◆ Exercise description:
Please answer these questions from the gardening text below:
(a) What does having vegetables in the garden give you an excuse to do?
(b) Who are people on the internet mainly defending?
(c) What insects was the writer surprised to see landing on the leaves?

◆ Document:

Gardening is like sex in that you don't have to be very good at it to enjoy it. Puttering around in the dirt with plants and rocks doesn't have to be goal oriented. You can create a small scene and tweek it for awhile before moving on. The scenes can connect into an area, and you can admire your work for days, until you detect a change would be good. Having veggies in the garden gives you an excuse to go water it, because value will be lost if you don't. Once you're in the garden tons of stuff present themselves for attention..

Two hours later you'll probably be hungry unless you've got a box of Triscuits in the greenhouse. The internet is full of people saying that whatever you do is not a waste of time as long as you enjoy it. They are primarily defending "gamers" who are catching flack for pursuing a "useless endeavor". We gardeners get to eat the results of our labor, and feel fulfilled at the beauty of our creations..

November 25, 2019

Bird shadows are what constantly interrupt my gardening thoughts on these bright cool November days. I'm always looking down, and their movement across the landscape startles me. Birds share my garden with the insects which have been diminishing in the freezing nights. I was surprised to see big bomber flies landing on the leaves, because all the other pollinators are gone. Houseflies still abound, and continue to land on me. Strange considering how much horse manure is laying about. Then I realized..

◆ Supplied data:
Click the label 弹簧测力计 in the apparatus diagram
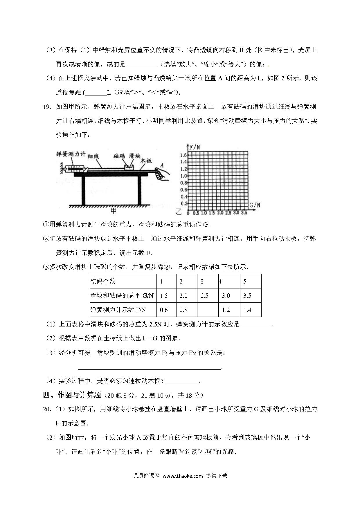click(71, 154)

◆ Reply:
(a) Go water the garden.
(b) "Gamers" catching flack for pursuing a "useless endeavor."
(c) Big bomber flies.